The facilities had also been provided as temporary residential spaces for those in mandatory self-quarantine in March and August, when the country underwent the first and second epidemic wave.

The country’s fourth-largest conglomerate LG Group similarly has been providing its human resource training center in Icheon as a medical facility for asymptomatic or mild patients, starting Dec. 10. The available 229 rooms are fully equipped with in-room bathrooms, making it convenient for both patients and medical staff, officials said.

LG had earlier offered its staff dormitory in North Gyeongsang Province’s Gumi as a medical treatment center in March, when the first mass outbreak swept across Daegu and the nearby North Gyeongsang areas.

Also, the group’s key affiliate LG Electronics had developed electronic masks based on air purifier technology and donated 2,000 of them to Severance Hospital in Seoul, in a move to support the medical staff working under a heavy load.

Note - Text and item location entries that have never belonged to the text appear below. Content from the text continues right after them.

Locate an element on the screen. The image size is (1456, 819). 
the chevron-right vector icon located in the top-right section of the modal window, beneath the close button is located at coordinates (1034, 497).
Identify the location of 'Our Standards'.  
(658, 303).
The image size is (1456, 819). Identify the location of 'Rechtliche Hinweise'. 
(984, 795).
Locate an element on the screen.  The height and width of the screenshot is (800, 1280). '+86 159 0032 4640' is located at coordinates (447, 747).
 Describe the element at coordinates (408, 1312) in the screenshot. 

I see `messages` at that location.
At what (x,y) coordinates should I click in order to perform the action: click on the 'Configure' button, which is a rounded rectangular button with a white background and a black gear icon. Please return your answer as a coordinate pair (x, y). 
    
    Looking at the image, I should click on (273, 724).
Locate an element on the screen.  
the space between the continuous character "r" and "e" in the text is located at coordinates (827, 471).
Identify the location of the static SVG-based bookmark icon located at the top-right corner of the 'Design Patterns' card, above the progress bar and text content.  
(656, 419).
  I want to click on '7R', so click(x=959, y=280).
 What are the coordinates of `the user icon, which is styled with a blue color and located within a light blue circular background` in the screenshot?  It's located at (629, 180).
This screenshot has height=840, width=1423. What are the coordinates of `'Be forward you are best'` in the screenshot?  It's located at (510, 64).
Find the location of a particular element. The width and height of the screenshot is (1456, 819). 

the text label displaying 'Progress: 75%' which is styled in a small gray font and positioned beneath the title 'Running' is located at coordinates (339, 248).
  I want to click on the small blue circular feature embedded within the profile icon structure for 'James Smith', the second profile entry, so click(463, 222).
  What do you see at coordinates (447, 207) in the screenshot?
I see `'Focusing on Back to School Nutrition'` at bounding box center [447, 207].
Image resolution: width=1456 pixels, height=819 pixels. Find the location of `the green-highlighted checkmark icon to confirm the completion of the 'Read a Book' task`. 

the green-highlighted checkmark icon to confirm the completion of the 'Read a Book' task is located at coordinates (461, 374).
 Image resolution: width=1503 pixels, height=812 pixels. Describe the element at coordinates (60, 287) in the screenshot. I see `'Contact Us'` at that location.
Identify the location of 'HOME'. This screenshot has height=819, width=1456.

Hyundai Motor Group turned its employee training center in Gyeongju into a temporary hospital ward for the infected in the surrounding area, in a joint project with North Gyeongsang Provice, Daegu City and Ulsan City.

The center can accommodate around 500 patients maximum, given that double or triple occupancy may be allowed if there are shortages, said Ulsan City, adding that the first group of mild patients were hospitalized there on Wednesday.

As the institute is located at a 25-minute drive from Ulsan University Hospital, it is expected to serve as a useful back-up medical facility for patients with mild symptoms that could possibly become serious cases.

While North Gyeongsang Province will take charge of the general management of the facility, Daegu and Ulsan will respectively provide fiscal support and supply necessary resources, officials said.

Currently, greater Seoul -- which includes the nearby Incheon and Gyeonggi Province -- is under Level 2.5 social distancing, the second highest level of the five-tier alert system. Other areas throughout the country are under Level 2.

Health authorities reported 1,014 additional coronavirus cases on Thursday, the second four-digit figure in two days.

“For now, securing sickbeds is the top priority for virus prevention and control (instead of hastily adopting the Level 3 step),” Prime Minister Chung Sye-kyun said Wednesday at a meeting of the Central Disaster and Safety Countermeasure Headquarters.

The top official’s stern call came amid alarming news that the metropolitan region is running out of sickbeds and that the government may soon be forced to further tighten quarantine measures.